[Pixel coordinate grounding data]
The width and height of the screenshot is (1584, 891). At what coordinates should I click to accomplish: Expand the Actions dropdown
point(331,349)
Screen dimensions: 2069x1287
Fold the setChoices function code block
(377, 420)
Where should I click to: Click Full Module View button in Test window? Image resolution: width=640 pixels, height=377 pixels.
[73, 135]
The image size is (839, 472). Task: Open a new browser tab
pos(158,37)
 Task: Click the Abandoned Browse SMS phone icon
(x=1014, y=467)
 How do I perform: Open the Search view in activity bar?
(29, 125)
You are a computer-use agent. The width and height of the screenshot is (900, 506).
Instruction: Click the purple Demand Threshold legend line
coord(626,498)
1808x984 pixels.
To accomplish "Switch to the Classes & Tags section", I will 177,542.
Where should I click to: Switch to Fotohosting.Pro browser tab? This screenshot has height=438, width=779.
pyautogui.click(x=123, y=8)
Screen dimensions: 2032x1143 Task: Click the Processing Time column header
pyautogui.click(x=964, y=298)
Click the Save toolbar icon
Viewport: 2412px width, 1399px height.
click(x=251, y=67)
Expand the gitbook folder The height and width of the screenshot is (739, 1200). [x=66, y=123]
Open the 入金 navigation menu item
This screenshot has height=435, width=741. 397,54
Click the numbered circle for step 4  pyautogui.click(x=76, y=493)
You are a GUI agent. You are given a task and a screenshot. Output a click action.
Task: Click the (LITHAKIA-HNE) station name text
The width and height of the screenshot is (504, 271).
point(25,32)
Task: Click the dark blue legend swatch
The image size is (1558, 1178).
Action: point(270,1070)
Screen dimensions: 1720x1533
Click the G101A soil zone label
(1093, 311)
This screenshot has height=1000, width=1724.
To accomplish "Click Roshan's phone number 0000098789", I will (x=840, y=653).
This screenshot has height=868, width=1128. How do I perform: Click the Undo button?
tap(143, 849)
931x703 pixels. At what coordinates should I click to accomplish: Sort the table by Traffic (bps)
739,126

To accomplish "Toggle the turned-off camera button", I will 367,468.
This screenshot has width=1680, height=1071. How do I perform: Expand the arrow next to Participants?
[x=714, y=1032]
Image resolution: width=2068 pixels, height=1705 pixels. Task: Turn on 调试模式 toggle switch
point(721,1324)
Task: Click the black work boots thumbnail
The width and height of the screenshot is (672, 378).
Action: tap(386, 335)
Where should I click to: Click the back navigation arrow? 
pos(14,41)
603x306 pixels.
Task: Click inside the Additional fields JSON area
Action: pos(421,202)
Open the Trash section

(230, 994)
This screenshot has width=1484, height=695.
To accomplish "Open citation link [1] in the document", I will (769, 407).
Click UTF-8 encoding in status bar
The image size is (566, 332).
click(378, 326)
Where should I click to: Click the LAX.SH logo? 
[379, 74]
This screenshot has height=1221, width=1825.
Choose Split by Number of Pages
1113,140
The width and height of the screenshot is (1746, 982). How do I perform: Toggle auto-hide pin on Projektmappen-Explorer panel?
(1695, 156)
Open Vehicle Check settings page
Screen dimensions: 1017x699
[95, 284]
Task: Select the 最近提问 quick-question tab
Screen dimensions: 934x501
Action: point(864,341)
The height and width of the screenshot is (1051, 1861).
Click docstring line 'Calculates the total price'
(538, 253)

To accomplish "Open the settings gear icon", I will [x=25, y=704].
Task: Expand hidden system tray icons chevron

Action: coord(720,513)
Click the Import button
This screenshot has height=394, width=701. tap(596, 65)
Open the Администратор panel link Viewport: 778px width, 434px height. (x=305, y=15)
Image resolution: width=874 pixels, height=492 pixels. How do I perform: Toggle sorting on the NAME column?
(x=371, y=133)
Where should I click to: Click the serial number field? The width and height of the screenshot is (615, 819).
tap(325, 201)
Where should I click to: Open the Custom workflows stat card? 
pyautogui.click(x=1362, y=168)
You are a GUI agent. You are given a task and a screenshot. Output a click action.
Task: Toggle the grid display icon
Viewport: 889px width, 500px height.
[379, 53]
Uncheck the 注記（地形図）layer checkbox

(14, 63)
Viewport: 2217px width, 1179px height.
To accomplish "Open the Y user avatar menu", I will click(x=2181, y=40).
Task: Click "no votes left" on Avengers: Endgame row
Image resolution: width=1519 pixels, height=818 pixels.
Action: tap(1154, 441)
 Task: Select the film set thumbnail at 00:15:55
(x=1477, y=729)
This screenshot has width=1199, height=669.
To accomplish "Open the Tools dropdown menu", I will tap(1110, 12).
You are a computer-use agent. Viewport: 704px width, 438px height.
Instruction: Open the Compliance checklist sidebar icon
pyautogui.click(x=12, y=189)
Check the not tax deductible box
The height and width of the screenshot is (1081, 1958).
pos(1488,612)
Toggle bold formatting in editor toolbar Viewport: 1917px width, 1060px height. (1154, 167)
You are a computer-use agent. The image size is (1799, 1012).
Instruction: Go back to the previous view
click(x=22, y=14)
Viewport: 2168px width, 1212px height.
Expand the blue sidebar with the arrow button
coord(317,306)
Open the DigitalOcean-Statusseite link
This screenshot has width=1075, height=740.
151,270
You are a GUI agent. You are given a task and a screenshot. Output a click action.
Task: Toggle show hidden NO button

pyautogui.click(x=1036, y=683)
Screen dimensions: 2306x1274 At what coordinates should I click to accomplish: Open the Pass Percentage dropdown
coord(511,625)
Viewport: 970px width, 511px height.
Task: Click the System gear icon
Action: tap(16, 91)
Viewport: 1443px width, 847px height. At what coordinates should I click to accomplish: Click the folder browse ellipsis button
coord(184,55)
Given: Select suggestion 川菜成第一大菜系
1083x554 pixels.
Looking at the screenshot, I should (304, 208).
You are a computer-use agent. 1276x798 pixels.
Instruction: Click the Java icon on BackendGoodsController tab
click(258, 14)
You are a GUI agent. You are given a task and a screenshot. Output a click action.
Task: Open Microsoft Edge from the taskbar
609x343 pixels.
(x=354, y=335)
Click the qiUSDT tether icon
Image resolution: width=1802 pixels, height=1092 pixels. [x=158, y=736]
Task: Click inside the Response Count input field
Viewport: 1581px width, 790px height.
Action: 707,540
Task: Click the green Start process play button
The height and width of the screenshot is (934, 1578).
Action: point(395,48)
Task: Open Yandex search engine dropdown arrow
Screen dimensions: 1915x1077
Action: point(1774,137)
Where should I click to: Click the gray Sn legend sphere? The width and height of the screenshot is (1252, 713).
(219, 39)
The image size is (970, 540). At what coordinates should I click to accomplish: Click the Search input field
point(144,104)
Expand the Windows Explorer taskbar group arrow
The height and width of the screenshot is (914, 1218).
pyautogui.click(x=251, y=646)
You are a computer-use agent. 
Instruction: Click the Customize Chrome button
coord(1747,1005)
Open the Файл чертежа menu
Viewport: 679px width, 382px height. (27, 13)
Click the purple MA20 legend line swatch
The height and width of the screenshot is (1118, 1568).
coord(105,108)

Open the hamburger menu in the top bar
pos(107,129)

### Task goal
Would you copy out each record precisely as it stands?

### Output for this exercise
The width and height of the screenshot is (1584, 891). At what coordinates should I click to accomplish: Expand the Actions dropdown
point(331,349)
Screen dimensions: 2069x1287
Fold the setChoices function code block
(377, 420)
Where should I click to: Click Full Module View button in Test window? Image resolution: width=640 pixels, height=377 pixels.
[73, 135]
The image size is (839, 472). Task: Open a new browser tab
pos(158,37)
 Task: Click the Abandoned Browse SMS phone icon
(x=1014, y=467)
 How do I perform: Open the Search view in activity bar?
(29, 125)
You are a computer-use agent. The width and height of the screenshot is (900, 506).
Instruction: Click the purple Demand Threshold legend line
coord(626,498)
1808x984 pixels.
To accomplish "Switch to the Classes & Tags section", I will 177,542.
Where should I click to: Switch to Fotohosting.Pro browser tab? This screenshot has height=438, width=779.
pyautogui.click(x=123, y=8)
Screen dimensions: 2032x1143 Task: Click the Processing Time column header
pyautogui.click(x=964, y=298)
Click the Save toolbar icon
Viewport: 2412px width, 1399px height.
click(x=251, y=67)
Expand the gitbook folder The height and width of the screenshot is (739, 1200). [x=66, y=123]
Open the 入金 navigation menu item
This screenshot has height=435, width=741. 397,54
Click the numbered circle for step 4  pyautogui.click(x=76, y=493)
You are a GUI agent. You are given a task and a screenshot. Output a click action.
Task: Click the (LITHAKIA-HNE) station name text
The width and height of the screenshot is (504, 271).
point(25,32)
Task: Click the dark blue legend swatch
The image size is (1558, 1178).
Action: point(270,1070)
Screen dimensions: 1720x1533
Click the G101A soil zone label
(1093, 311)
This screenshot has height=1000, width=1724.
To accomplish "Click Roshan's phone number 0000098789", I will (x=840, y=653).
This screenshot has height=868, width=1128. How do I perform: Click the Undo button?
tap(143, 849)
931x703 pixels. At what coordinates should I click to accomplish: Sort the table by Traffic (bps)
739,126

To accomplish "Toggle the turned-off camera button", I will 367,468.
This screenshot has width=1680, height=1071. How do I perform: Expand the arrow next to Participants?
[x=714, y=1032]
Image resolution: width=2068 pixels, height=1705 pixels. Task: Turn on 调试模式 toggle switch
point(721,1324)
Task: Click the black work boots thumbnail
The width and height of the screenshot is (672, 378).
Action: tap(386, 335)
Where should I click to: Click the back navigation arrow? 
pos(14,41)
603x306 pixels.
Task: Click inside the Additional fields JSON area
Action: pos(421,202)
Open the Trash section

(230, 994)
This screenshot has width=1484, height=695.
To accomplish "Open citation link [1] in the document", I will (769, 407).
Click UTF-8 encoding in status bar
The image size is (566, 332).
click(378, 326)
Where should I click to: Click the LAX.SH logo? 
[379, 74]
This screenshot has height=1221, width=1825.
Choose Split by Number of Pages
1113,140
The width and height of the screenshot is (1746, 982). How do I perform: Toggle auto-hide pin on Projektmappen-Explorer panel?
(1695, 156)
Open Vehicle Check settings page
Screen dimensions: 1017x699
[95, 284]
Task: Select the 最近提问 quick-question tab
Screen dimensions: 934x501
Action: point(864,341)
The height and width of the screenshot is (1051, 1861).
Click docstring line 'Calculates the total price'
(538, 253)

To accomplish "Open the settings gear icon", I will [x=25, y=704].
Task: Expand hidden system tray icons chevron

Action: coord(720,513)
Click the Import button
This screenshot has height=394, width=701. tap(596, 65)
Open the Администратор panel link Viewport: 778px width, 434px height. (x=305, y=15)
Image resolution: width=874 pixels, height=492 pixels. How do I perform: Toggle sorting on the NAME column?
(x=371, y=133)
Where should I click to: Click the serial number field? The width and height of the screenshot is (615, 819).
tap(325, 201)
Where should I click to: Open the Custom workflows stat card? 
pyautogui.click(x=1362, y=168)
You are a GUI agent. You are given a task and a screenshot. Output a click action.
Task: Toggle the grid display icon
Viewport: 889px width, 500px height.
[379, 53]
Uncheck the 注記（地形図）layer checkbox

(14, 63)
Viewport: 2217px width, 1179px height.
To accomplish "Open the Y user avatar menu", I will click(x=2181, y=40).
Task: Click "no votes left" on Avengers: Endgame row
Image resolution: width=1519 pixels, height=818 pixels.
Action: tap(1154, 441)
 Task: Select the film set thumbnail at 00:15:55
(x=1477, y=729)
This screenshot has width=1199, height=669.
To accomplish "Open the Tools dropdown menu", I will tap(1110, 12).
You are a computer-use agent. Viewport: 704px width, 438px height.
Instruction: Open the Compliance checklist sidebar icon
pyautogui.click(x=12, y=189)
Check the not tax deductible box
The height and width of the screenshot is (1081, 1958).
pos(1488,612)
Toggle bold formatting in editor toolbar Viewport: 1917px width, 1060px height. (1154, 167)
You are a computer-use agent. The image size is (1799, 1012).
Instruction: Go back to the previous view
click(x=22, y=14)
Viewport: 2168px width, 1212px height.
Expand the blue sidebar with the arrow button
coord(317,306)
Open the DigitalOcean-Statusseite link
This screenshot has width=1075, height=740.
151,270
You are a GUI agent. You are given a task and a screenshot. Output a click action.
Task: Toggle show hidden NO button

pyautogui.click(x=1036, y=683)
Screen dimensions: 2306x1274 At what coordinates should I click to accomplish: Open the Pass Percentage dropdown
coord(511,625)
Viewport: 970px width, 511px height.
Task: Click the System gear icon
Action: tap(16, 91)
Viewport: 1443px width, 847px height. At what coordinates should I click to accomplish: Click the folder browse ellipsis button
coord(184,55)
Given: Select suggestion 川菜成第一大菜系
1083x554 pixels.
Looking at the screenshot, I should (304, 208).
You are a computer-use agent. 1276x798 pixels.
Instruction: Click the Java icon on BackendGoodsController tab
click(258, 14)
You are a GUI agent. You are given a task and a screenshot. Output a click action.
Task: Open Microsoft Edge from the taskbar
609x343 pixels.
(x=354, y=335)
Click the qiUSDT tether icon
Image resolution: width=1802 pixels, height=1092 pixels. [x=158, y=736]
Task: Click inside the Response Count input field
Viewport: 1581px width, 790px height.
Action: 707,540
Task: Click the green Start process play button
The height and width of the screenshot is (934, 1578).
Action: point(395,48)
Task: Open Yandex search engine dropdown arrow
Screen dimensions: 1915x1077
Action: point(1774,137)
Where should I click to: Click the gray Sn legend sphere? The width and height of the screenshot is (1252, 713).
(219, 39)
The image size is (970, 540). At what coordinates should I click to accomplish: Click the Search input field
point(144,104)
Expand the Windows Explorer taskbar group arrow
The height and width of the screenshot is (914, 1218).
pyautogui.click(x=251, y=646)
You are a computer-use agent. 
Instruction: Click the Customize Chrome button
coord(1747,1005)
Open the Файл чертежа menu
Viewport: 679px width, 382px height. (27, 13)
Click the purple MA20 legend line swatch
The height and width of the screenshot is (1118, 1568).
coord(105,108)

Open the hamburger menu in the top bar
pos(107,129)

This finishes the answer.